Repartir du service juridictionnel
Pour CFDT-Magistrats ce n’est qu’en reprenant les choses à la base qu’une rénovation en profondeur du fonctionnement des juridictions sera possible.
En l’espèce tout se passe comme si l’intérêt de l’État primait l’intérêt du justiciable pour déterminer l’organisation du service .
Les « Etats généraux » , bien que leurs conclusions ne soient pas encore connues font en la matière figure de modèle : les consultations n’ont intéressé qu’un nombre limité de professionnels et qu’un nombre infime de citoyens.
Sur ce terrain il s’agit déjà d’un échec.

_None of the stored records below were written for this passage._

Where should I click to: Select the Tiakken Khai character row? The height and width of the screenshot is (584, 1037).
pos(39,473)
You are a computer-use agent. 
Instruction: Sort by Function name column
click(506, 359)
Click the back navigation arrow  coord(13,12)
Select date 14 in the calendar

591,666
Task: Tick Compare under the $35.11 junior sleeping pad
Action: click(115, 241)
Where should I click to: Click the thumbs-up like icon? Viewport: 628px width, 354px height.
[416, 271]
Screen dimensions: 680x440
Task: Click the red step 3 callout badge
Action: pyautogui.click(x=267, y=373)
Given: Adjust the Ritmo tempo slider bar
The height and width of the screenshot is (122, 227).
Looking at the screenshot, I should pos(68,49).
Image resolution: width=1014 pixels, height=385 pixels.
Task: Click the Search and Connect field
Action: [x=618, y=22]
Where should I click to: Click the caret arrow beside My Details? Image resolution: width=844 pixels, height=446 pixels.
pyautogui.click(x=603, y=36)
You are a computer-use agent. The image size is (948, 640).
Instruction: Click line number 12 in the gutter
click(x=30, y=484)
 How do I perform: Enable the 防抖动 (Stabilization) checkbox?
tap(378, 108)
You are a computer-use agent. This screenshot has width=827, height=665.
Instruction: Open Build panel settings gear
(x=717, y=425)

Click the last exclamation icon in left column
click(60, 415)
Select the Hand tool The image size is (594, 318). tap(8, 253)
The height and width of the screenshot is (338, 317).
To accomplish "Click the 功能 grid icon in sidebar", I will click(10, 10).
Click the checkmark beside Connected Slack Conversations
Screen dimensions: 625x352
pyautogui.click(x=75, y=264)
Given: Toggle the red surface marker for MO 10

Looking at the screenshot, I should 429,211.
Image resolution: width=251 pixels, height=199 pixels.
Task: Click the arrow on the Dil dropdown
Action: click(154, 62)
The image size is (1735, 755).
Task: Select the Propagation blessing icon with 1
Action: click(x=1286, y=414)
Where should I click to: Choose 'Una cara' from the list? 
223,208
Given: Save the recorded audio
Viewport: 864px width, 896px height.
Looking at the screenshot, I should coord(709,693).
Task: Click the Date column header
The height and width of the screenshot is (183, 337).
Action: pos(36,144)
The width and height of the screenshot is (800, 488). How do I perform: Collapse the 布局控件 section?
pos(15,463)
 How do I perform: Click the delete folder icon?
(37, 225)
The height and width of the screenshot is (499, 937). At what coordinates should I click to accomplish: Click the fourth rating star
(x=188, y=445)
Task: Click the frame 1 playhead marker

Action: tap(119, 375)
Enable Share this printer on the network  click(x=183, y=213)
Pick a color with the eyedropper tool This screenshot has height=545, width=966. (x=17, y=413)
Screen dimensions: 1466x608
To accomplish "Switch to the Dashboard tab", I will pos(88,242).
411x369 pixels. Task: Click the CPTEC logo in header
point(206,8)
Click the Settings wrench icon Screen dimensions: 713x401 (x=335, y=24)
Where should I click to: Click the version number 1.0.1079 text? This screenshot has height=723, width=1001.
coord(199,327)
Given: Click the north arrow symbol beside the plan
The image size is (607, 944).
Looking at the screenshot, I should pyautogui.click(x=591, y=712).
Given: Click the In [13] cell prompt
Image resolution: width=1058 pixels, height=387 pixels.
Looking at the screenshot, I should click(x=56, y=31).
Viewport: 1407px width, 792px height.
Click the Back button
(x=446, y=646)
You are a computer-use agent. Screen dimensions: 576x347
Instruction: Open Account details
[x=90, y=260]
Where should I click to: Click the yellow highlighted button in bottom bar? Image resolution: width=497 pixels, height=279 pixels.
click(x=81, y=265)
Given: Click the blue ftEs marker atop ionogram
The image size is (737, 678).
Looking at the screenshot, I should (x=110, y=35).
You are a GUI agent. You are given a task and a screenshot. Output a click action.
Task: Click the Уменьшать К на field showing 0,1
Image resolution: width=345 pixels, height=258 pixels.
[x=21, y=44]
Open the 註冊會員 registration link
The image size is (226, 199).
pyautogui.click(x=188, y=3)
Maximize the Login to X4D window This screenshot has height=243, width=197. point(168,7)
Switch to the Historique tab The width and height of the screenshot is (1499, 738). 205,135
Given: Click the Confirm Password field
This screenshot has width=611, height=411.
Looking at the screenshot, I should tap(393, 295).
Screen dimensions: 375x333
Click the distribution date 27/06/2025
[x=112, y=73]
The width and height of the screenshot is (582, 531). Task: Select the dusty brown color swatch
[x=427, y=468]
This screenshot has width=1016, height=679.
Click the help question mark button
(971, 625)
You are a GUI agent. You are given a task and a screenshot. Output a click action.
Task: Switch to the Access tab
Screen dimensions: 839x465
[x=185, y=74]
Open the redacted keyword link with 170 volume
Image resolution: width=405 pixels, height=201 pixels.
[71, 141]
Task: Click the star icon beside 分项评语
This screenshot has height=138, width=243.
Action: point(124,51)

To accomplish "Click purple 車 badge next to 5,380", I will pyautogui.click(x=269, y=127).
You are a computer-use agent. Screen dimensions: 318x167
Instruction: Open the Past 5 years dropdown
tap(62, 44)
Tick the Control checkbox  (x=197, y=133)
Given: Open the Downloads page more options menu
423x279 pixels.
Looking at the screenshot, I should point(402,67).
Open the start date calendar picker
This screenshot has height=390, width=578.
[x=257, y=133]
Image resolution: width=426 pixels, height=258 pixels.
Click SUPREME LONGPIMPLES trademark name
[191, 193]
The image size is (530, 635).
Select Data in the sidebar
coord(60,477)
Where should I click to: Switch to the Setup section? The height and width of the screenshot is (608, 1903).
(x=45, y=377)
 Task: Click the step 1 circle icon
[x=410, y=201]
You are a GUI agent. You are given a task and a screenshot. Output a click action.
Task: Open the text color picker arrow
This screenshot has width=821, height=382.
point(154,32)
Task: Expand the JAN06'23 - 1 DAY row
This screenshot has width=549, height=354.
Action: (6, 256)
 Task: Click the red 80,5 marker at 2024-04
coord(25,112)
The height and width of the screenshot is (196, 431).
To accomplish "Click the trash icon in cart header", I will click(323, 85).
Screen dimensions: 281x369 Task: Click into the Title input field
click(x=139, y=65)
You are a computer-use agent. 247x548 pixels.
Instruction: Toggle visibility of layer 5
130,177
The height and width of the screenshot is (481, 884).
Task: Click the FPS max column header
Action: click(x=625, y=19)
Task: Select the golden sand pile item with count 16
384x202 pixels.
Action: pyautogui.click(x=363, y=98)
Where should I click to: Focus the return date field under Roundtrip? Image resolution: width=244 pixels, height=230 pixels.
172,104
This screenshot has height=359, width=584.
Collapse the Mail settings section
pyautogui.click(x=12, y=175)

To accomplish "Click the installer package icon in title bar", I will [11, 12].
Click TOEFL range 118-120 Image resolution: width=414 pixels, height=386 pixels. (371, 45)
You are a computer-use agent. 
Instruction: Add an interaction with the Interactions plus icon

Mais comment pouvait-il en être autrement ? Pour prendre parti dans un débat encore faut-il qu’il y ait un enjeu et que la consultation ne soit pas elle-même un enjeu politicien.
Pour que les réformes soient faites avec les personnels et non pas contre eux, pour défendre vos droits et faire vivre le pluralisme syndical rejoignez CFDT-Magistrats .
INFORMATIONS DIVERSES
Pendant ce temps-là au CSM
Une délégation de notre organisation, accompagnée par Laurent Berger a été reçue par le CSM réuni sous la présidence de François Molins le 24 mai dernier. Nous avons communiqué sur ce sujet.
Décret « audiences filmées », Cfdt-Magistrats saisi le Conseil d’État
Notre organisation a déféré les dispositions du décret du 31 avril 2022 autorisant la captation des audiences judiciaires au Conseil d’État (communiqué du 31 mai). Nous soutenons que ces dispositions portent atteinte à l’indépendance des juridictions.
Emploi de direction de l’État : un recours rejeté
Dans un arrêt du 13 avril 2022 (n° 439220) le Conseil d’État a rejeté un recours présenté contre le décret n ° 2019-1594 du 31 décembre 2019 relatif aux emplois de direction de l’État. Ces dispositions ont été considérées comme conformes aux dispositions du statut de la magistrature ainsi qu’au traité sur l’Union européenne (article 19).
Défense individuelle : Cfdt-Magistrats intervient dans une contestation de refus de protection fonctionnelle
Notre organisation a soutenu devant le Tribunal administratif un recours visant à contester un refus de protection fonctionnelle. Le magistrat a sollicité le bénéfice de cette protection dans le cadre d’une constitution de partie civile visant à caractériser des faits de harcèlement moral dont il indique être victime.
Ce refus constitue une éclairante illustration de l’appui que l’administration peut apporter à certain de ses agents.
Le ministère poursuivit dans le cadre d’un décès d’un agent contractuel en 2017
Rappelons que selon un article paru dans le « Canard Enchaîné », du 18 mai et dans « Le Monde » du 20 mai l’État vient d’être attrait devant le Tribunal administratif de Paris à la suite de la mort par épuisement il y a 5 ans d’un agent contractuel travaillant pour le ministère de la Justice.
La défense individuelle des personnels apparaît plus que jamais comme un enjeu déterminant pour les années qui viennent.